--- PAGE TEXT ---

Based on the engaging presentations at the conference and the very supporting reviewer comments, we specifically recommend three papers for the special issue of IJMIR: “Multilingual Visual Sentiment Concept Clustering and Analysis,” by Pappas et al., “Investigating Country-specific Music Preferences and Music Recommendation Algorithms with the LFM-1b Dataset,” by Markus Schedl, and “Learning Hierarchical Video Representation for Action Recognition,” by Li et al. These papers, representing advanced and diverse themes in the multimedia retrieval community, highlight the timely works for several active aspects ranging from deep learning methods for fine-grained video presentations, rich and multi-facet open dataset for music recommendation and user profiling, to cross-culture/cross-lingual semantics discovery. The papers presented in this special issue are substantial extensions of the articles presented at ICMR 2016 and underwent a peer-review with international experts before they were finally selected for this special issue.
The paper by Pappas et al., “Multilingual Visual Sentiment Concept Clustering and Analysis,” makes use of the current technology on visual concept detection to match visual sentiments in various languages. The authors carefully designed the analysis method and the annotation of the dataset by crowdsourcing. In addition, they showed an example of the analysis on portraits, with interesting results and insights.
Markus Schedl, in “Investigating Country-specific Music Preferences and Music Recommendation Algorithms with the LFM-1b Dataset,” presents a new dataset with 1 billion music listening events from 120,000 different Last.FM users. LFM-1b has two unique features: (1) its substantial size and (2) a wide range of additional user descriptors that reflect their music taste and consumption behavior. The detailed user- and listening-specific information are important for a variety of research tasks.
In “Learning Hierarchical Video Representation for Action Recognition,” Li et al. attempt to address the problem that different actions may have different granularities, i.e., different lengths in time, by analyzing videos in multiple granularities. The proposed hierarchical framework fuses multiple scores for different granularities by training a classifier on multi-granular distributions.
We would like to thank the authors for their contributions, and the reviewers for their constructive comments that helped strengthen the papers. We are also grateful for the assistance by the editorial office of IJMR.

---

→ **THE TASK**
According to the special issue introduction, how many music listening events does the LFM-1b dataset contain, and how many Last.FM users do they come from?

--- INFORMATION SUPPLIED ---

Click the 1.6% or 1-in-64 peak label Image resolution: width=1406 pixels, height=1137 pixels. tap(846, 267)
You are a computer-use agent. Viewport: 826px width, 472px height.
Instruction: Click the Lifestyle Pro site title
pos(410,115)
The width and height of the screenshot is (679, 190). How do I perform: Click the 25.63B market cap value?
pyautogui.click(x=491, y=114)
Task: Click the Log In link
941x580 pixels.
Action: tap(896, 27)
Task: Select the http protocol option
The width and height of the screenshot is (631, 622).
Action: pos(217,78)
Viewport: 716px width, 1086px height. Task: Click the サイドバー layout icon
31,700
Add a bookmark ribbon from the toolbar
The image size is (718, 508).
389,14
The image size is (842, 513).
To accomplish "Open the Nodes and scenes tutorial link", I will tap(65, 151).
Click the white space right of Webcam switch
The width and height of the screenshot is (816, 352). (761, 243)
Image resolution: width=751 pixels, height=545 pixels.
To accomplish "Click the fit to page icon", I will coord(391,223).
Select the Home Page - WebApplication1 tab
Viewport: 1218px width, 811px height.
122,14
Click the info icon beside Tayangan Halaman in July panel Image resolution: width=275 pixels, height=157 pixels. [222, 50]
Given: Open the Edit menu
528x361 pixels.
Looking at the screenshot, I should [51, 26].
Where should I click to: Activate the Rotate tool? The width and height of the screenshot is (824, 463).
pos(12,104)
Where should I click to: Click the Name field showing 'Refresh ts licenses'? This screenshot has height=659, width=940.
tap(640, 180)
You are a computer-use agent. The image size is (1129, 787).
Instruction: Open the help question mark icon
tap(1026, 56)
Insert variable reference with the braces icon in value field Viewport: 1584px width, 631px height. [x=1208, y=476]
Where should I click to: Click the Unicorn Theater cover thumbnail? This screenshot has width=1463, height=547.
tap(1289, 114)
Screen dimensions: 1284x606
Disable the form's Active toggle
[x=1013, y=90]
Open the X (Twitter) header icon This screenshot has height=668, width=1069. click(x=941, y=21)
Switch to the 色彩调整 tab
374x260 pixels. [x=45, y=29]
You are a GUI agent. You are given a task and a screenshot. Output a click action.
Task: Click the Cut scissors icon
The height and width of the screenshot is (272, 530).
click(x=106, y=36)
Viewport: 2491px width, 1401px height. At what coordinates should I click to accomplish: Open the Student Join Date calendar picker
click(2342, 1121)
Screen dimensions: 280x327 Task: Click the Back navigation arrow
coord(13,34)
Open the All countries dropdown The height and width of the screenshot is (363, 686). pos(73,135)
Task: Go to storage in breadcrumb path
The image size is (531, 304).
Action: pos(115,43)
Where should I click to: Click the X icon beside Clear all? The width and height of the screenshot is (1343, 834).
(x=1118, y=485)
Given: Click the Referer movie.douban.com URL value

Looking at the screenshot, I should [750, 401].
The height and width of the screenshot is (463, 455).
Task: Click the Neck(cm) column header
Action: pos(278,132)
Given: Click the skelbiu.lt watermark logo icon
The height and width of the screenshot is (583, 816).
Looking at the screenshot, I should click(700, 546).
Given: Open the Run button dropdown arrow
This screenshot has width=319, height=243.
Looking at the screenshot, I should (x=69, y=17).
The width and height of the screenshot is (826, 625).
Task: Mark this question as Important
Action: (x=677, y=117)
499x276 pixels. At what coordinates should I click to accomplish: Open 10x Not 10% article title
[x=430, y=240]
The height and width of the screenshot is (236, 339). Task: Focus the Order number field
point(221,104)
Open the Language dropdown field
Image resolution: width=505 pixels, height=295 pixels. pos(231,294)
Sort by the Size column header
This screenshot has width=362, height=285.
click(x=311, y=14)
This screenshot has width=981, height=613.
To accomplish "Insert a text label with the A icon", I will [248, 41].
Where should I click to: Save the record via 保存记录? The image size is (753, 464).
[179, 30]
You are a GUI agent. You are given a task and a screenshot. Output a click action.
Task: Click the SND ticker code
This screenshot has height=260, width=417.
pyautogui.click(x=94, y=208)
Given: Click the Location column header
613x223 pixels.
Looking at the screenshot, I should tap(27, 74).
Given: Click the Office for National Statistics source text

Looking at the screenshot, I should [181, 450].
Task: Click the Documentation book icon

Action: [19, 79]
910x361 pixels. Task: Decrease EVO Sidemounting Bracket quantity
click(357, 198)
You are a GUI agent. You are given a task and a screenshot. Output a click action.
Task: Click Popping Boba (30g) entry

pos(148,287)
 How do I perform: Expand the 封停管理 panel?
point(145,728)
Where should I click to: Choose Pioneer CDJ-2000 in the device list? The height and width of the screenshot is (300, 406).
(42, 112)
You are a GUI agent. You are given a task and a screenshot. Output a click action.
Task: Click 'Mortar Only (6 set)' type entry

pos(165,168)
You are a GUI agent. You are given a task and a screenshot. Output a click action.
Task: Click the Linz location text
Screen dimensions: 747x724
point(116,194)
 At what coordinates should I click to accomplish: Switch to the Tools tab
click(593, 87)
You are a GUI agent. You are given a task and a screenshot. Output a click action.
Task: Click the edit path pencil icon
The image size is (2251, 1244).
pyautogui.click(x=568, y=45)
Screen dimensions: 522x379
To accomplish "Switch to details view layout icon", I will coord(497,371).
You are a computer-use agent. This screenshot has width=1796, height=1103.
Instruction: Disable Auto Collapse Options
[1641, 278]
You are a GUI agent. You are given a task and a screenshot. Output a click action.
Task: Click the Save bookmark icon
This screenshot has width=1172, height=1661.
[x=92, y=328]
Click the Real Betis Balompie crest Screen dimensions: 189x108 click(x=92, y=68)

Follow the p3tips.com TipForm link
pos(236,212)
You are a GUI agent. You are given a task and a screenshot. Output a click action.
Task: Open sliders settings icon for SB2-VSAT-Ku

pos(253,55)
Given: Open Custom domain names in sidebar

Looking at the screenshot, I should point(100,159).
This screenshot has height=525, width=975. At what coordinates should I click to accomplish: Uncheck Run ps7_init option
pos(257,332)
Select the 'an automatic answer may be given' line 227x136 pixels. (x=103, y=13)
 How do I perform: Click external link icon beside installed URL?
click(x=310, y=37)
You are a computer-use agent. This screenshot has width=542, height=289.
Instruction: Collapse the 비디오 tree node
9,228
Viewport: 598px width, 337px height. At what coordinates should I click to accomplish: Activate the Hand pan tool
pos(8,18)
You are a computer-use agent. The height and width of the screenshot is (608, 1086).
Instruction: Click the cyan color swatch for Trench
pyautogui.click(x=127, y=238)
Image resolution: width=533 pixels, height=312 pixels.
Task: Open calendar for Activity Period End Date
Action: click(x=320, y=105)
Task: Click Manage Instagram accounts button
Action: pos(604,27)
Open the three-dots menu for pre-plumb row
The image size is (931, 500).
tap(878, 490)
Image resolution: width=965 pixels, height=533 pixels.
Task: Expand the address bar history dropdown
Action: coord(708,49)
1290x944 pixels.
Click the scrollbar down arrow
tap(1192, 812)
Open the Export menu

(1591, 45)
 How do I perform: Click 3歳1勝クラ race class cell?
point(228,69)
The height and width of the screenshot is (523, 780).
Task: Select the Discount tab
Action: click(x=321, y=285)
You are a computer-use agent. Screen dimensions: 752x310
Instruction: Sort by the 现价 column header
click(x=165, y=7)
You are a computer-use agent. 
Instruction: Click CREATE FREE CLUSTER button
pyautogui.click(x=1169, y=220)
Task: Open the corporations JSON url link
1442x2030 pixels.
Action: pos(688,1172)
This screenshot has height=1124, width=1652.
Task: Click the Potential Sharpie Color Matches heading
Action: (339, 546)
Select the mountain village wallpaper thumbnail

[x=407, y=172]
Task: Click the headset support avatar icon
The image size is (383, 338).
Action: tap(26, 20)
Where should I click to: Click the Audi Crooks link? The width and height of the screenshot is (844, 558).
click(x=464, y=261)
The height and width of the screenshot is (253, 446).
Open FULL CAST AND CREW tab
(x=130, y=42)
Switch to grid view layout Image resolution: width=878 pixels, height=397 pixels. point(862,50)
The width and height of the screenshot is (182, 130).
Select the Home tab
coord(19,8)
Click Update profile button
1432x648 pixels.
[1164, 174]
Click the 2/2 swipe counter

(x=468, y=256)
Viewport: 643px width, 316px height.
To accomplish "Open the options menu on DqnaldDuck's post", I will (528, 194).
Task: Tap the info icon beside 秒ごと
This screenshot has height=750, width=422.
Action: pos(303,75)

---

→ **CORRECT OUTPUT**
1 billion listening events from 120,000 different Last.FM users.